OmniVideo-100K: A Dataset for Audio-Visual Reasoning through Structured Scripts and Evidence Chains

Current automated pipelines for audio-visual Question Answering (QA) generally adopt a ``video-caption-QA'' paradigm. However, these methods typically segment videos into short clips and generate separate descriptions for audio and visual modalities. This decoupled processing severs inherent associations between sounds and their visual sources, while independent clip processing often causes inconsistent descriptions of the same entity across segments. Furthermore, coupling long-text comprehension and QA synthesis into a single step often restricts models to localized events, yielding questions lacking long-term temporal connections and deep cross-modal reasoning.

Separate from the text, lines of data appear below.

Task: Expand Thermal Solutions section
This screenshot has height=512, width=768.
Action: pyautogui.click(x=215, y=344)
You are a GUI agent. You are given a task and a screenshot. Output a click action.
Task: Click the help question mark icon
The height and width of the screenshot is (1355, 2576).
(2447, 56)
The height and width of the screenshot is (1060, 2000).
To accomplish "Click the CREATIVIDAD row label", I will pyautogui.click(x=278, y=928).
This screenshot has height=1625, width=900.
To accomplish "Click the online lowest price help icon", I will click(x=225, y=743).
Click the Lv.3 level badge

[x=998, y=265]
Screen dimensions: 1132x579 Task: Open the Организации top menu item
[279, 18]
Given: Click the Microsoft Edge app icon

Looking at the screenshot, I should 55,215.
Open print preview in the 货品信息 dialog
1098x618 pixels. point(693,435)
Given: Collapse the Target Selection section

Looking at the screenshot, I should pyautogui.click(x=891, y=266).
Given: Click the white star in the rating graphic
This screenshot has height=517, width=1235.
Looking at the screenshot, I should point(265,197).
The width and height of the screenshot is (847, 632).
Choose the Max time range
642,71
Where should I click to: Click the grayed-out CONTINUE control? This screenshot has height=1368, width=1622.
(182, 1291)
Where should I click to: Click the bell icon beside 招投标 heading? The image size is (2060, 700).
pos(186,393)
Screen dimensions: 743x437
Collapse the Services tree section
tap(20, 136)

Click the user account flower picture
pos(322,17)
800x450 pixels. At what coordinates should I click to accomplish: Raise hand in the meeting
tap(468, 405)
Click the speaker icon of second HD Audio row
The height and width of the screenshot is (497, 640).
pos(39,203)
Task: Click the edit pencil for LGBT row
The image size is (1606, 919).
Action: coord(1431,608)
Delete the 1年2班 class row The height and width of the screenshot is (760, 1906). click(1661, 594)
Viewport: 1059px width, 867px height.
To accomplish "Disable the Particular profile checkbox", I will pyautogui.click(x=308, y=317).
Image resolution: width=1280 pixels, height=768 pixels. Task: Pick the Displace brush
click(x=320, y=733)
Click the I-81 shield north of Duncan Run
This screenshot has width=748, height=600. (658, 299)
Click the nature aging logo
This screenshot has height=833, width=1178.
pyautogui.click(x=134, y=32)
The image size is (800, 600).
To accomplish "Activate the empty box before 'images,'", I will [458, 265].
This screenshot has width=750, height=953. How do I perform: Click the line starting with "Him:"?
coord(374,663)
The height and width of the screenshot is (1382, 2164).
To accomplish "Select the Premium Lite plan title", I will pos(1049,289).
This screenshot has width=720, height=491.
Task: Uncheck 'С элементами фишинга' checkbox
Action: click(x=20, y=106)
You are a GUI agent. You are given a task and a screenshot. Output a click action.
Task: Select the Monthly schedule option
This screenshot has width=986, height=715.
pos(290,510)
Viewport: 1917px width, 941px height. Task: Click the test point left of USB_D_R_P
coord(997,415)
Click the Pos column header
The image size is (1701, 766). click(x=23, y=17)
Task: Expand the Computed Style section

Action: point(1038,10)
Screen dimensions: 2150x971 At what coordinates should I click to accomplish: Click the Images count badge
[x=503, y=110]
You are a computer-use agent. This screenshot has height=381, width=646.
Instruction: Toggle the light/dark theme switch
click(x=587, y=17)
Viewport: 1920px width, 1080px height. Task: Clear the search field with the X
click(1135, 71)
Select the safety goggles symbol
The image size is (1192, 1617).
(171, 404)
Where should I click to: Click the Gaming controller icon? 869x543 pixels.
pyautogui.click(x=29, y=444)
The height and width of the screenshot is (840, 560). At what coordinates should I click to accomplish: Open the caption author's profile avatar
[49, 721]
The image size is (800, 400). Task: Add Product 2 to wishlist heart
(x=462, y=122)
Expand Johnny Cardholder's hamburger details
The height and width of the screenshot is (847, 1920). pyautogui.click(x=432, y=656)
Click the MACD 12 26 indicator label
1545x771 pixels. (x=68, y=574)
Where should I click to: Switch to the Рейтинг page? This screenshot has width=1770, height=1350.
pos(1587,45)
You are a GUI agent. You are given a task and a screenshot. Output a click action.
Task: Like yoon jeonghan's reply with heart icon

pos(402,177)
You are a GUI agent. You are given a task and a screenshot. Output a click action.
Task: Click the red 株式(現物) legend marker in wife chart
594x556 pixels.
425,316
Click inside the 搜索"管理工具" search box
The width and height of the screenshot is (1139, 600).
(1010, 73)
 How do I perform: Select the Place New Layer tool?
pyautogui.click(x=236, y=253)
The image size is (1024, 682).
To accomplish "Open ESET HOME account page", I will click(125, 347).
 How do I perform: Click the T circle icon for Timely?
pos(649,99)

To address these issues, we propose an automated data engine featuring two mechanisms: (1) Entity-Anchored Video Scripting transforms videos into structured scripts, comprising summaries, main entity lists, and segment-wise audio-visual descriptions. The entity list serves as a global prior to ensure cross-segment referential consistency and reconstruct audio-visual associations. (2) Clue-Guided QA Generation prompts models to first mine cross-segment, multimodal clues from the script, and subsequently generate QA pairs based on these high-value clues. Leveraging this pipeline, we construct the instruction-tuning dataset OmniVideo-100K and a human-verified test set, OmniVideo-Test. Fine-tuning VITA-1.5, Qwen2.5-Omni-7B and Qwen3-Omni-30B on OmniVideo-100K yields performance gains of up to 20.59% on OmniVideo-Test, demonstrating strong generalization (up to 12.64% improvements) across established benchmarks like Daily-Omni and JointAVBench.